▶ **EXERCISE BRIEF**
Lay out every line of the records below as a JSON list of strings, with one string per line and blank lines omitted. Leave the pictures out of the answer.

----- DATA ENTRIES

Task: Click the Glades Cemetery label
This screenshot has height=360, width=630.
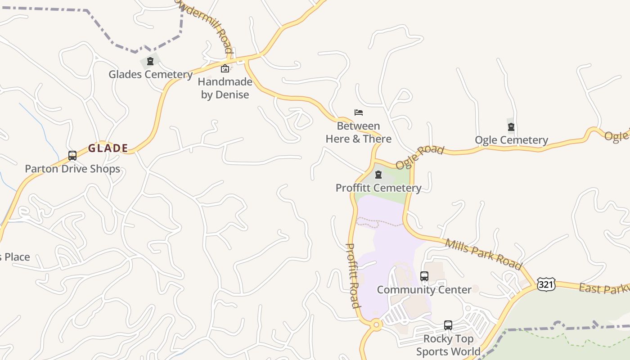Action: [150, 74]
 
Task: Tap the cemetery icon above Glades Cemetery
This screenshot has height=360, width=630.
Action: [150, 61]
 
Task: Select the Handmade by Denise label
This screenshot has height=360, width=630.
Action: [225, 88]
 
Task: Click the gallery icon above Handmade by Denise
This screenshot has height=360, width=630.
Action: [225, 68]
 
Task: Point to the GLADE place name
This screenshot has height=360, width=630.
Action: [108, 148]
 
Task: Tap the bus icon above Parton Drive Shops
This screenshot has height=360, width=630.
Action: [72, 156]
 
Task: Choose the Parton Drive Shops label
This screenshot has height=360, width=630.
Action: [72, 169]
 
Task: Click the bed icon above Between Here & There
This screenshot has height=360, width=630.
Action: [359, 112]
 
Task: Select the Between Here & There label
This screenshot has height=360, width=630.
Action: [359, 132]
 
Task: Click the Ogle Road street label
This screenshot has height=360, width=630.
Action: [420, 157]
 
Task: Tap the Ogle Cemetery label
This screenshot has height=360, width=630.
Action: [511, 140]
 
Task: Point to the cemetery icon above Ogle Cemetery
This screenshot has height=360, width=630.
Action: [511, 127]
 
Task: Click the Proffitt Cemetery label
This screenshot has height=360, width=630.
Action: [378, 188]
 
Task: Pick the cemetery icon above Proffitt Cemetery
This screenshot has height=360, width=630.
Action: [378, 175]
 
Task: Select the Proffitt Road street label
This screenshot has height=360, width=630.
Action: [353, 275]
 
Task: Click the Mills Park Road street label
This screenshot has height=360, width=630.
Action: [484, 254]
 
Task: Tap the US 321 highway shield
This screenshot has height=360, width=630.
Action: [546, 284]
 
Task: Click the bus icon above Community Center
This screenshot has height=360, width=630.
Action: [424, 276]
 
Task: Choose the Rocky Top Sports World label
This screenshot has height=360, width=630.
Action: [448, 345]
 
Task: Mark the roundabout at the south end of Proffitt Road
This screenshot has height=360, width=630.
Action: [376, 324]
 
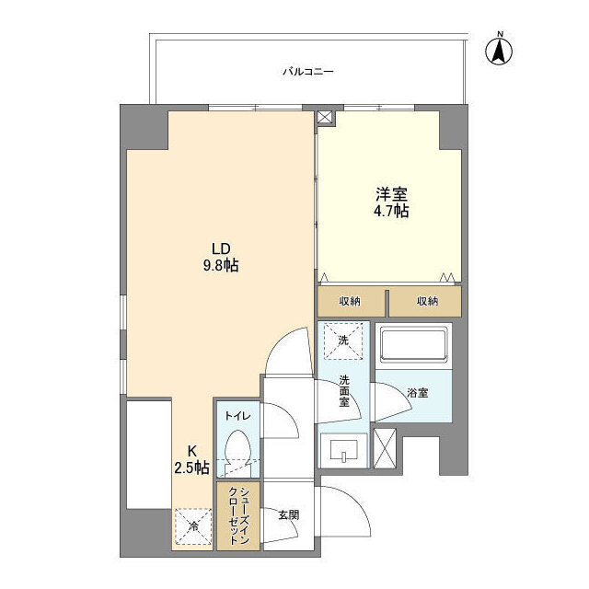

----------

▶ **OUTPUT FOR THIS EXERCISE**
[
  "Task: Click the Glades Cemetery label",
  "This screenshot has height=360, width=630.",
  "Action: [150, 74]",
  "Task: Tap the cemetery icon above Glades Cemetery",
  "This screenshot has height=360, width=630.",
  "Action: [150, 61]",
  "Task: Select the Handmade by Denise label",
  "This screenshot has height=360, width=630.",
  "Action: [225, 88]",
  "Task: Click the gallery icon above Handmade by Denise",
  "This screenshot has height=360, width=630.",
  "Action: [225, 68]",
  "Task: Point to the GLADE place name",
  "This screenshot has height=360, width=630.",
  "Action: [108, 148]",
  "Task: Tap the bus icon above Parton Drive Shops",
  "This screenshot has height=360, width=630.",
  "Action: [72, 156]",
  "Task: Choose the Parton Drive Shops label",
  "This screenshot has height=360, width=630.",
  "Action: [72, 169]",
  "Task: Click the bed icon above Between Here & There",
  "This screenshot has height=360, width=630.",
  "Action: [359, 112]",
  "Task: Select the Between Here & There label",
  "This screenshot has height=360, width=630.",
  "Action: [359, 132]",
  "Task: Click the Ogle Road street label",
  "This screenshot has height=360, width=630.",
  "Action: [420, 157]",
  "Task: Tap the Ogle Cemetery label",
  "This screenshot has height=360, width=630.",
  "Action: [511, 140]",
  "Task: Point to the cemetery icon above Ogle Cemetery",
  "This screenshot has height=360, width=630.",
  "Action: [511, 127]",
  "Task: Click the Proffitt Cemetery label",
  "This screenshot has height=360, width=630.",
  "Action: [378, 188]",
  "Task: Pick the cemetery icon above Proffitt Cemetery",
  "This screenshot has height=360, width=630.",
  "Action: [378, 175]",
  "Task: Select the Proffitt Road street label",
  "This screenshot has height=360, width=630.",
  "Action: [353, 275]",
  "Task: Click the Mills Park Road street label",
  "This screenshot has height=360, width=630.",
  "Action: [484, 254]",
  "Task: Tap the US 321 highway shield",
  "This screenshot has height=360, width=630.",
  "Action: [546, 284]",
  "Task: Click the bus icon above Community Center",
  "This screenshot has height=360, width=630.",
  "Action: [424, 276]",
  "Task: Choose the Rocky Top Sports World label",
  "This screenshot has height=360, width=630.",
  "Action: [448, 345]",
  "Task: Mark the roundabout at the south end of Proffitt Road",
  "This screenshot has height=360, width=630.",
  "Action: [376, 324]"
]